[INFORMATION GIVEN]
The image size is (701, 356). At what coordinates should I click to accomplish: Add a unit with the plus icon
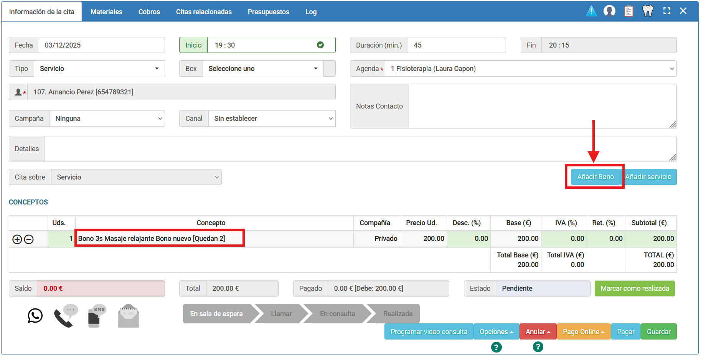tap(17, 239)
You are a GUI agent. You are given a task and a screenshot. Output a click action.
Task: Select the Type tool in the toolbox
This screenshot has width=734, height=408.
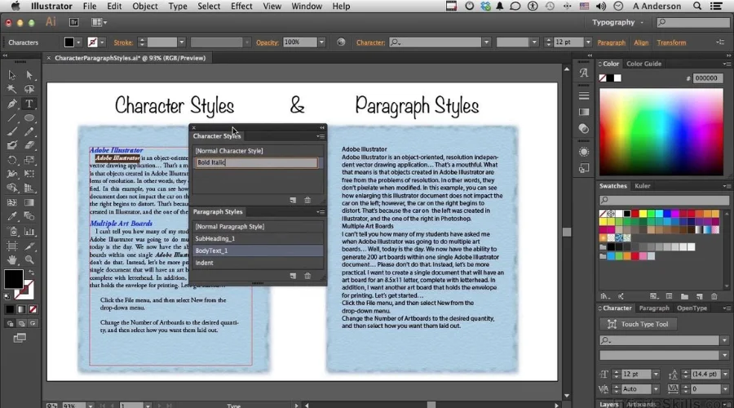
[/INFORMATION GIVEN]
[INFORMATION GIVEN]
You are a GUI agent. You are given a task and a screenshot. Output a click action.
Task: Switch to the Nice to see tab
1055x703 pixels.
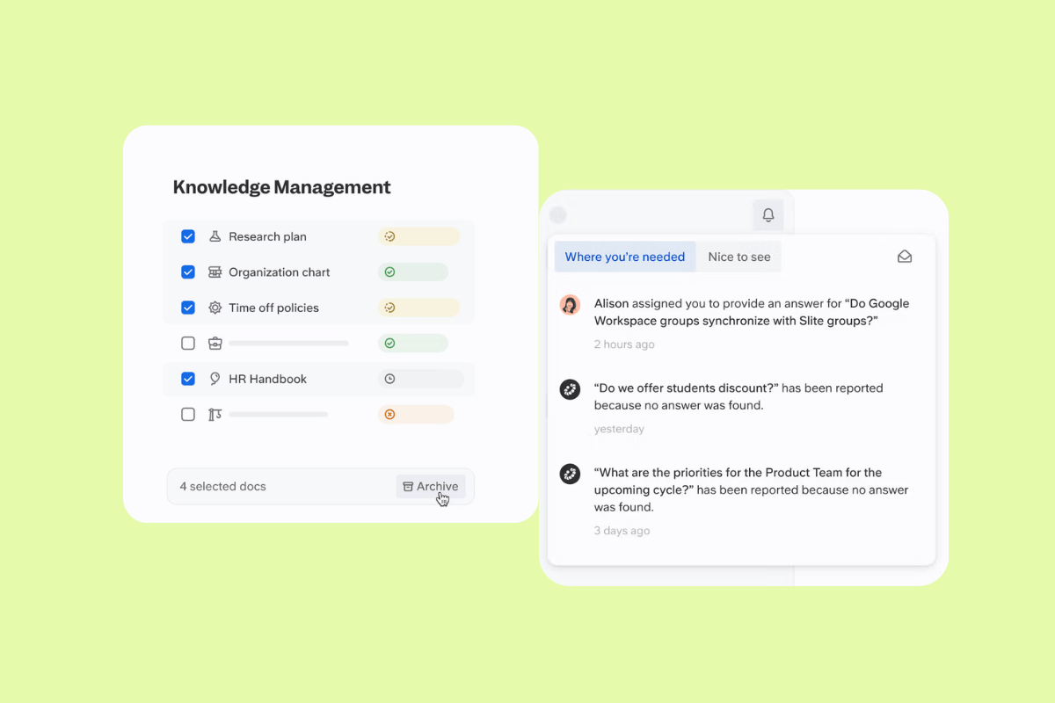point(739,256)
[/INFORMATION GIVEN]
[INFORMATION GIVEN]
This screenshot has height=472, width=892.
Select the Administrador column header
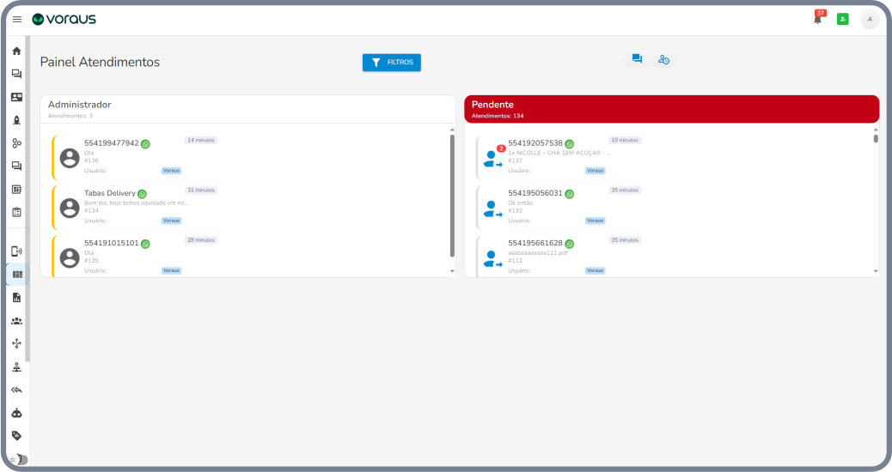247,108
[/INFORMATION GIVEN]
** TASK DIRECTIONS **
Scan the entries for lines holding the string "width", then copy every one of them.

** EXPECTED OUTPUT **
This screenshot has width=734, height=408.
This screenshot has height=472, width=892.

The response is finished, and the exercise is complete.